Penwith Headland
2019
72cms x 54cms with forward projection
Wood, hand made paper, cardboard and acrylic paint, in clear acrylic case.
My Flamborough Series was shown at Bridlington and Flamborough in 1991, under the auspices of the former Humberside County Council.
Prior to commencing work on the paintings, I had, in the latter half of the nineteen eighties, spent a considerable amount of time walking the Flamborough headlands in order to familiarize myself with the character and nature of the location.
The dramatic, sculptural coastal topography of both Flamborough Head and the West Penwith peninsula are broadly similar, but beyond that, there are distinct regional differences in terms of geology, of historical land use and of flora and fauna.
For me, the chief and most obvious difference, is the fact that at Flamborough Head the cliffs are white chalk, interspersed at times with soft clay, discoloured by the effects of wind and weather, whilst at West Penwith, the cliffs are of a much harder, generally grey/pink, sometimes brownish granite, albeit disguised where the sea is physically unable to reach, by a cover of coastal grasses and plants.
I had though, systematically explored the Penwith peninsula on foot many years earlier than my mid-eighties explorations at Flamborough.

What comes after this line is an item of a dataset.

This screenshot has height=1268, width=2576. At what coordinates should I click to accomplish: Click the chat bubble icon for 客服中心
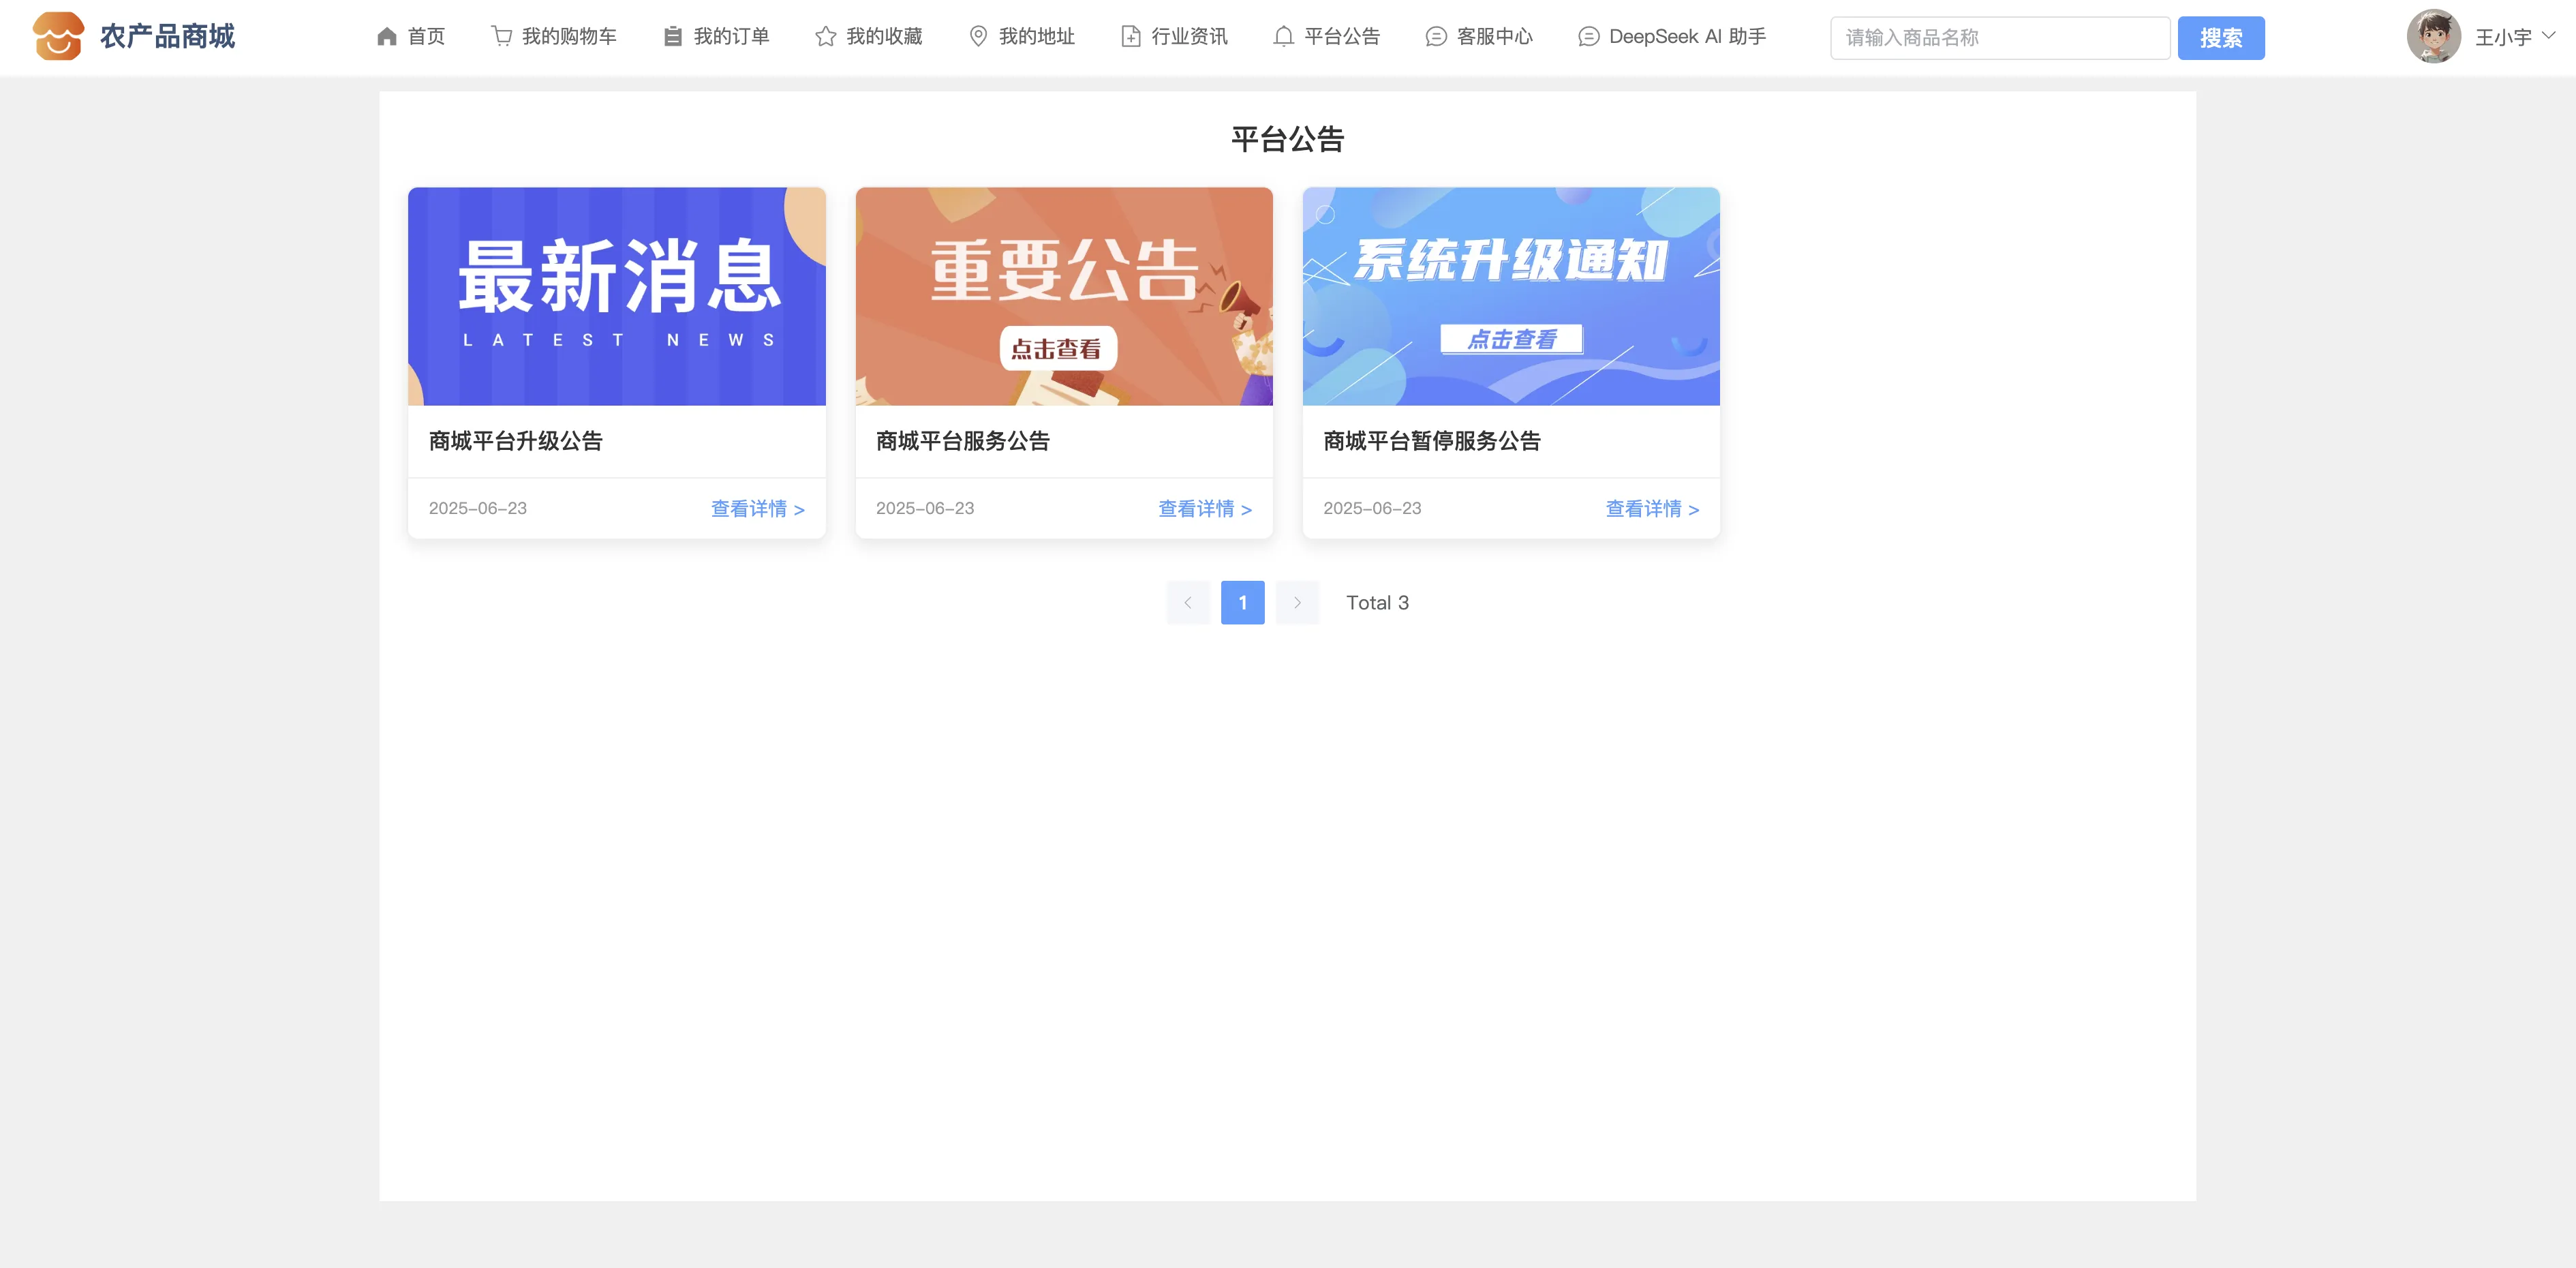pos(1435,37)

Sometimes, the impetus for making an artwork can be fairly immediate, it’s making can happen quite soon after the initial experience or concept occurs. Conversely, there can be a long gestation period when overt and nuanced, subliminal experiences coalesce, before one begins to make the experience manifest.
It was important that I expressed this three dimensional coastal Odyssey in similarly concrete terms.
So, this construction is an experiential amalgam of a variety of the dramatic coastal locations that I encountered on my Cornish expeditions in the nineteen sixties and seventies, but especially in the long, exceptionally dry summer of 1976 when familiar places sometimes, temporarily adopted a more parched and arid character.